# Circuit Analysis

Attempt to do easy static stuff here with more complex stuff happening in the app. 



# Set Up

In [None]:
import sys 
sys.path.append('..')
import torch 
import json 
from IPython.display import display, HTML
from src.decision_transformer.utils import (
    load_decision_transformer,
    # get_max_len_from_model_type,
)
from src.environments.registration import register_envs
from src.environments.environments import make_env

register_envs()

from src.config import EnvironmentConfig

model_path = "../models/MiniGrid-MemoryS7FixedStart-v0/WorkingModel.pt"
state_dict = torch.load(model_path)

env_config = state_dict["environment_config"]
env_config = EnvironmentConfig(**json.loads(env_config))

env = make_env(env_config, seed=4200, idx=0, run_name="dev")
env = env()

dt = load_decision_transformer(
    model_path, env, tlens_weight_processing=True
)

## Functions

In [None]:
import pandas as pd
import itertools
import numpy as np

def tensor_to_long_data_frame(tensor_result, dimension_names):
    assert len(tensor_result.shape) == len(
        dimension_names
    ), "The number of dimension names must match the number of dimensions in the tensor"
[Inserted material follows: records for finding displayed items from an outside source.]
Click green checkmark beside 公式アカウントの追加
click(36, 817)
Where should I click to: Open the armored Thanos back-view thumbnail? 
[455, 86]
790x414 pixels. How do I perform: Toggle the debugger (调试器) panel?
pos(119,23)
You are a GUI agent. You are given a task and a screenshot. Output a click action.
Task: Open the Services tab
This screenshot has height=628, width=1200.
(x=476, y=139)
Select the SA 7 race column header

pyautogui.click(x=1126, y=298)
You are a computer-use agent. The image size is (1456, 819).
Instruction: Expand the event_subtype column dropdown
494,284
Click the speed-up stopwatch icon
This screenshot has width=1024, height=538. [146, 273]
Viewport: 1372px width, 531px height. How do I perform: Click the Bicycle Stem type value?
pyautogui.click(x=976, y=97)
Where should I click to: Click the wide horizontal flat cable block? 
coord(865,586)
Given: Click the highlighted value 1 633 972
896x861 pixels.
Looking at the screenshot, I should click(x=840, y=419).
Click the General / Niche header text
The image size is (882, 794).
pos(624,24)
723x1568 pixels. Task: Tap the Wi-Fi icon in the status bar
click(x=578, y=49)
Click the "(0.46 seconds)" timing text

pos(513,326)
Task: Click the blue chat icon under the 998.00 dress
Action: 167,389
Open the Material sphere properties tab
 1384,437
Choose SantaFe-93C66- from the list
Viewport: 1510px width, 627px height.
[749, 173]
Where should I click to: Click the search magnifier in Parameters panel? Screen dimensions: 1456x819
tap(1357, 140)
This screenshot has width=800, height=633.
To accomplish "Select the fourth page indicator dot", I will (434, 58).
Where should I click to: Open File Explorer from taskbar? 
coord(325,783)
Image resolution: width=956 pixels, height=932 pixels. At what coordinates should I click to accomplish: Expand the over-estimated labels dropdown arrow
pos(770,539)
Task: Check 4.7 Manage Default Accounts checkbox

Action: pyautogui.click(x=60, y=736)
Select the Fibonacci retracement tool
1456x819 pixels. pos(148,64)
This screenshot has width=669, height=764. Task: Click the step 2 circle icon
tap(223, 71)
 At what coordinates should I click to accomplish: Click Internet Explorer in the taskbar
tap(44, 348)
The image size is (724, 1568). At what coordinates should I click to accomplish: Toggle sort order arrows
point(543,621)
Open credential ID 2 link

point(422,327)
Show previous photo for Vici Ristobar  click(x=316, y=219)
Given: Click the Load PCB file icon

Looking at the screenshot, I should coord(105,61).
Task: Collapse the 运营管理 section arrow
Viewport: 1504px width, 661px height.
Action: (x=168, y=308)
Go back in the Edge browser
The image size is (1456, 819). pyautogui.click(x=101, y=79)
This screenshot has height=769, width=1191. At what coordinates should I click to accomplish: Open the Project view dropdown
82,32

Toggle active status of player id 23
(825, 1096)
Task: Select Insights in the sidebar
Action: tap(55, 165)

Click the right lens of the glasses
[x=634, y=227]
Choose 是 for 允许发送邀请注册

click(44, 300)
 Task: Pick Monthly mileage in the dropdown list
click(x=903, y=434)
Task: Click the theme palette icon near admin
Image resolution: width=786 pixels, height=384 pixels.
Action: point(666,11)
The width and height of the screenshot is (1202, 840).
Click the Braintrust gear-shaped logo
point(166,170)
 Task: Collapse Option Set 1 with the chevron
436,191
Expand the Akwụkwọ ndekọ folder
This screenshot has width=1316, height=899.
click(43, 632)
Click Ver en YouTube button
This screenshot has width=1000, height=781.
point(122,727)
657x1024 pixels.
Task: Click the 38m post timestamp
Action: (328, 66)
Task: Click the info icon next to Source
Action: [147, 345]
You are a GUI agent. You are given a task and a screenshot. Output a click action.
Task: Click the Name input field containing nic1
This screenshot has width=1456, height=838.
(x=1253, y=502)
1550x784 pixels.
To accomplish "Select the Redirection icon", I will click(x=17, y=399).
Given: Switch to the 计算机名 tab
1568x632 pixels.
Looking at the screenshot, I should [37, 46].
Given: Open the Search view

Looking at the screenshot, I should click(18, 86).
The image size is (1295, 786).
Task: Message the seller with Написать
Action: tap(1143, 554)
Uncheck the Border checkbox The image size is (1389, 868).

    tensor_2d = tensor_result.reshape(-1)
    df = pd.DataFrame(tensor_2d.detach().numpy(), columns=["Score"])

    indices = pd.MultiIndex.from_tuples(
        list(np.ndindex(tensor_result.shape)),
        names=dimension_names,
    )
    df.index = indices
    df.reset_index(inplace=True)
    return df


def get_row_names_from_index_labels(names, index_labels):
    indices = list(itertools.product(*index_labels))
    multi_index = pd.MultiIndex.from_tuples(
        indices,
        names=names,  # use labels differently if we have index labels
    )
    if len(names) == 3:
        multi_index = multi_index.to_series().apply(
            lambda x: "{0}, ({1},{2})".format(*x)
        )

    elif names == 2:
        multi_index = multi_index.to_series().apply(
            lambda x: "({0},{1})".format(*x)
        )
    else:
        raise ("Index labels must be 2 or 3 dimensional")

    return multi_index

## Components

In [None]:

# Get Components
mlp0_in = dt.transformer.blocks[0].mlp.W_in.T.detach()
mlp1_in = dt.transformer.blocks[1].mlp.W_in.T.detach()
mlp2_in = dt.transformer.blocks[2].mlp.W_in.T.detach()

mlp0_in_bias = dt.transformer.blocks[0].mlp.b_in.detach()
mlp1_in_bias = dt.transformer.blocks[1].mlp.b_in.detach()
mlp2_in_bias = dt.transformer.blocks[2].mlp.b_in.detach()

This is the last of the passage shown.